Source records below:

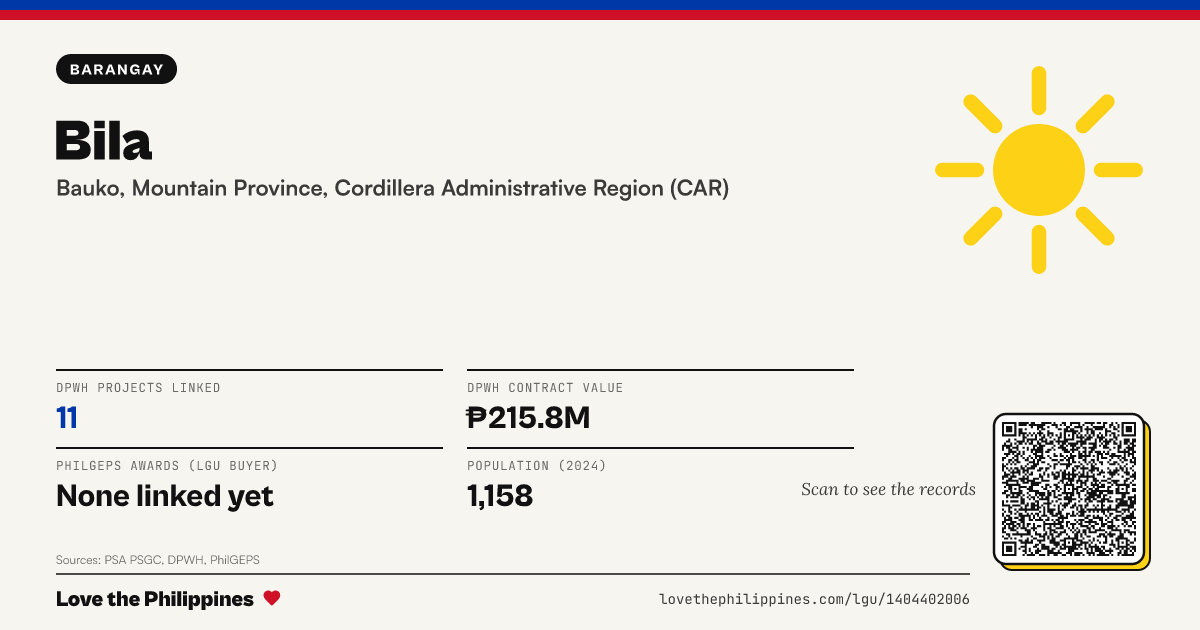The width and height of the screenshot is (1200, 630).
Task: Click the DPWH PROJECTS LINKED label
Action: coord(138,388)
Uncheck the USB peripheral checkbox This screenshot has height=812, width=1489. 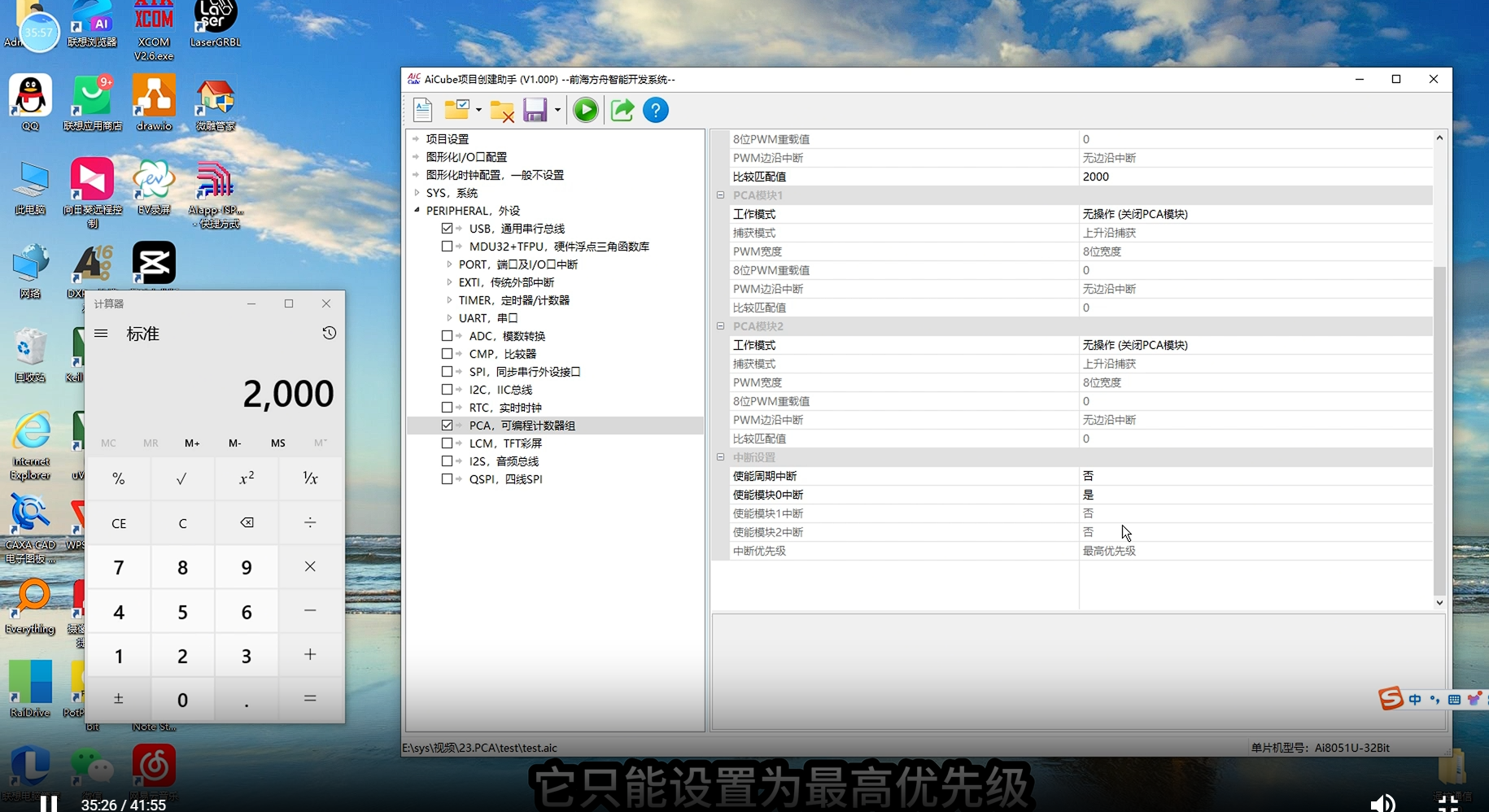[447, 229]
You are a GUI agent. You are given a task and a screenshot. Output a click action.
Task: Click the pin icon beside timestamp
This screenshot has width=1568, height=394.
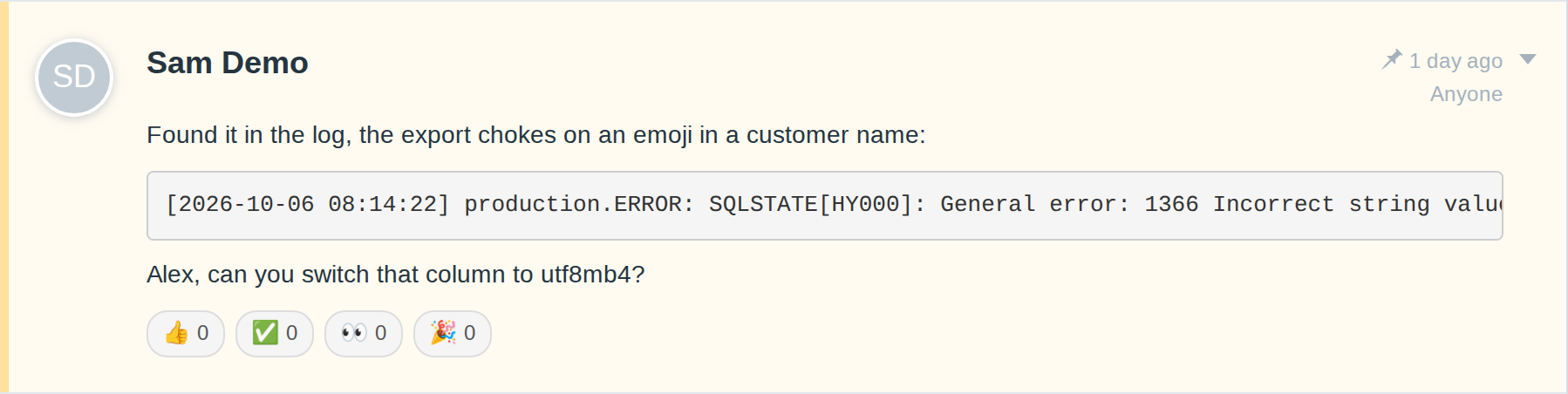[1392, 60]
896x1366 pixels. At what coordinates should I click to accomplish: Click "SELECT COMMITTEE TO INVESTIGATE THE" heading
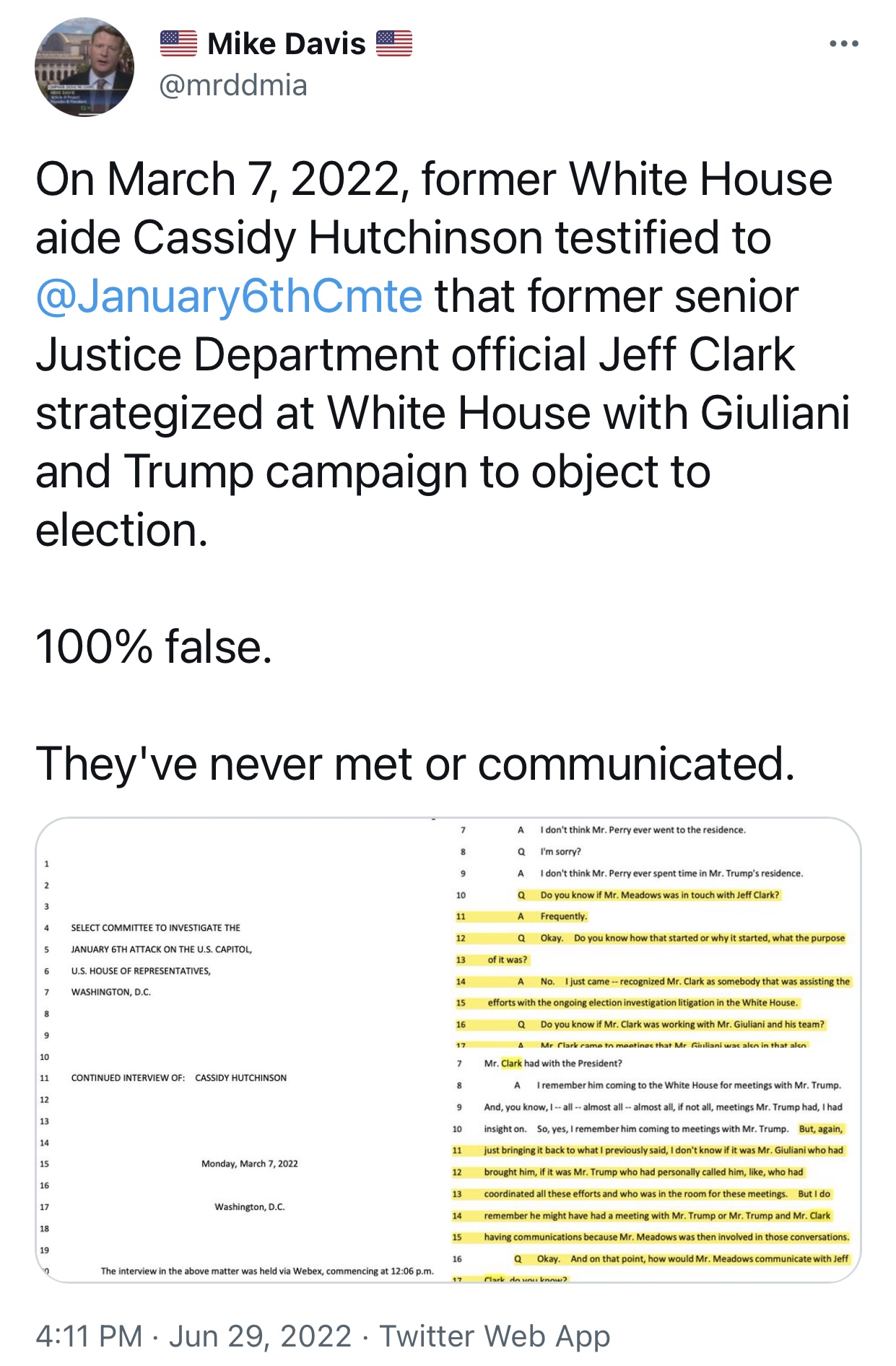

End of Source records.

Instructions to follow:
Starting at the line that contains "Task: Click the pin icon beside timestamp", restate each line verbatim through the final line of the listing, skipping all pictures.

Exercise solution:
Task: Click the pin icon beside timestamp
This screenshot has width=1568, height=394.
[1392, 60]
896x1366 pixels. At what coordinates should I click to accomplish: Click "SELECT COMMITTEE TO INVESTIGATE THE" heading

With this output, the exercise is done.